Pixel coordinate grounding data:
↓

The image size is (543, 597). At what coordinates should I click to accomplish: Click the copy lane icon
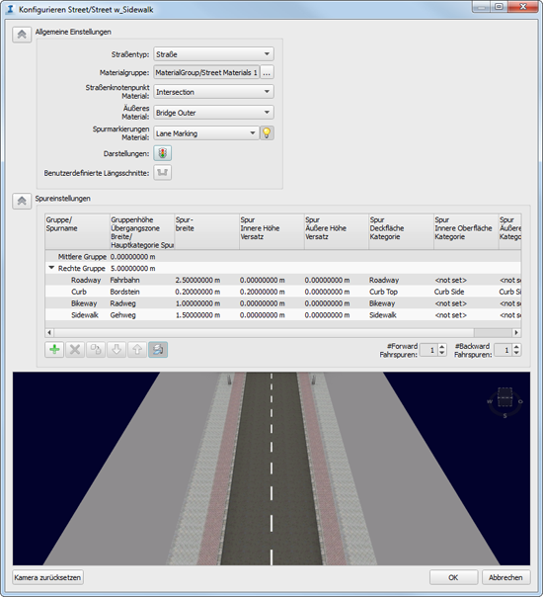pos(96,350)
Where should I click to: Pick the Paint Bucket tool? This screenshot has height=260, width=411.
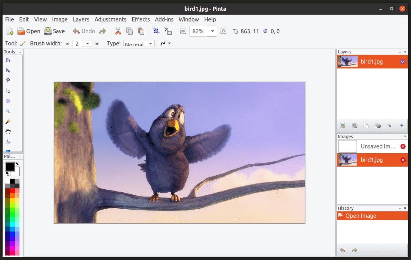tap(8, 142)
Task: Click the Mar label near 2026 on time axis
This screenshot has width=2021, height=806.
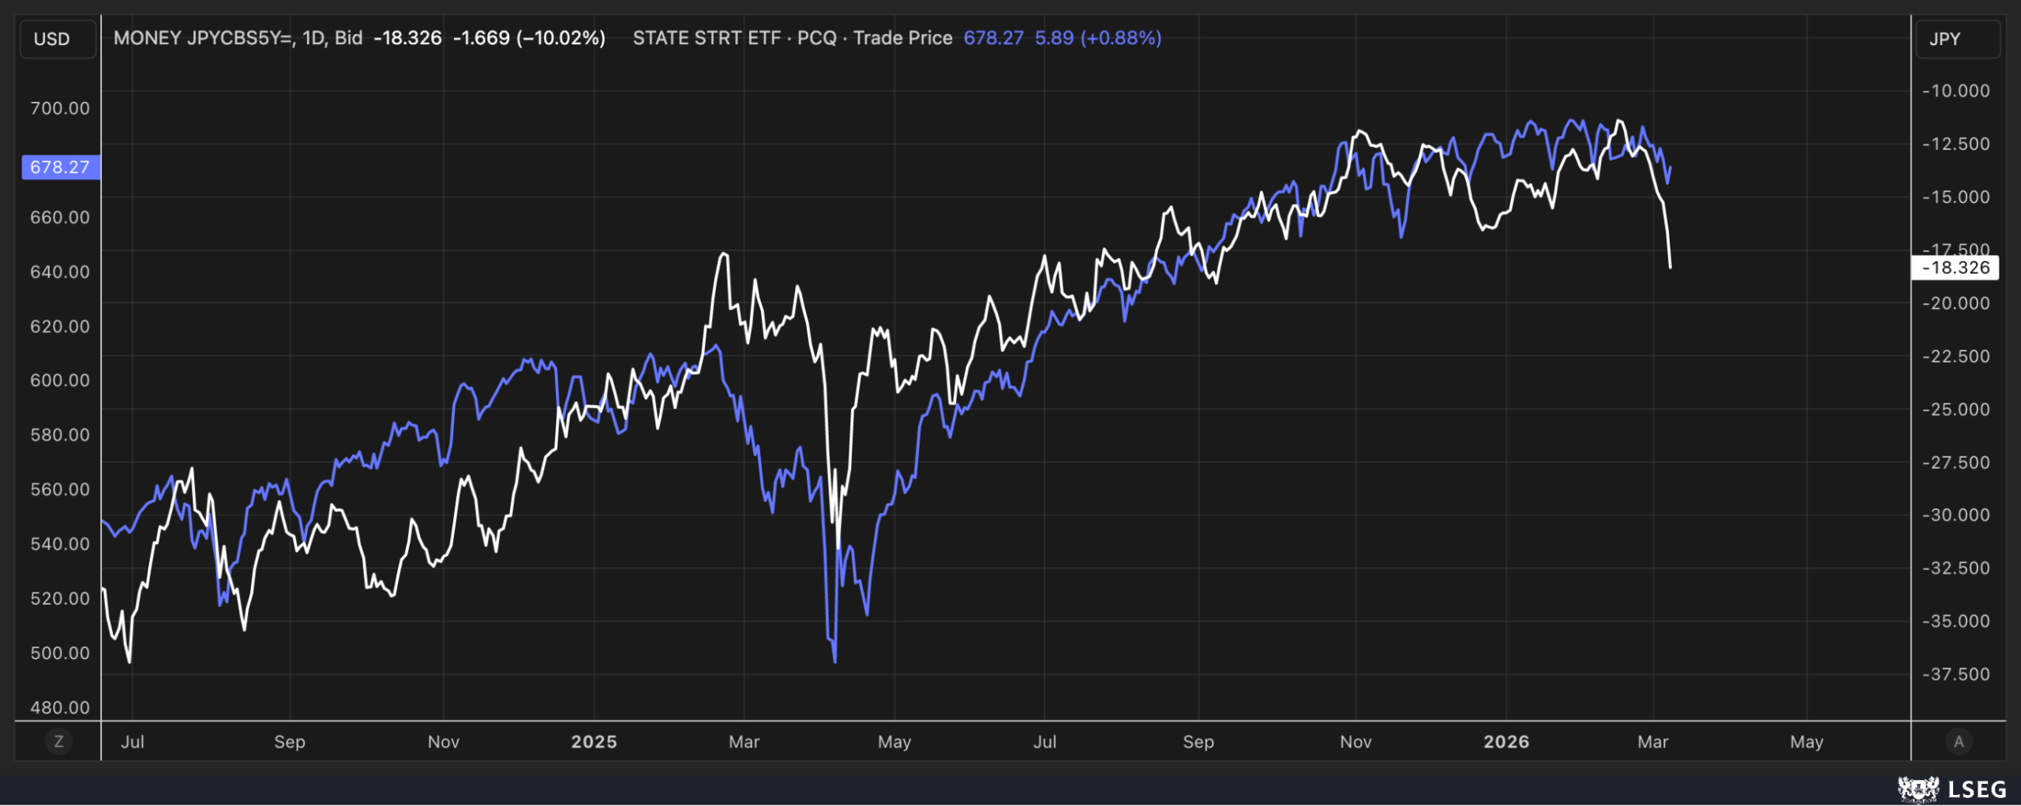Action: click(x=1652, y=741)
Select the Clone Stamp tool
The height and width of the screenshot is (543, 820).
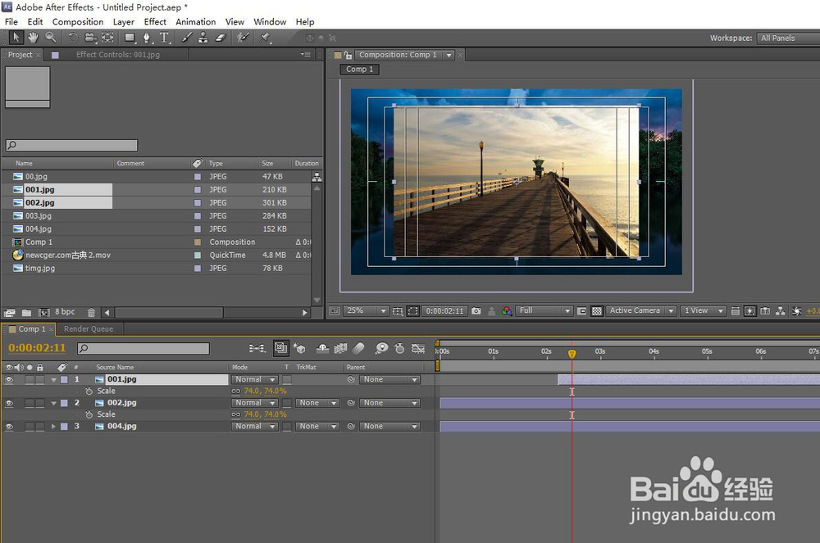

↑

> YOUR INSTRUCTIONS
Retype exactly the lines from the line containing "This screenshot has width=2021, height=806." through the end of the entries above, including both ends, and leave every picture out.

> RESPONSE AREA
This screenshot has width=2021, height=806.
Action: click(x=1652, y=741)
Select the Clone Stamp tool
The height and width of the screenshot is (543, 820).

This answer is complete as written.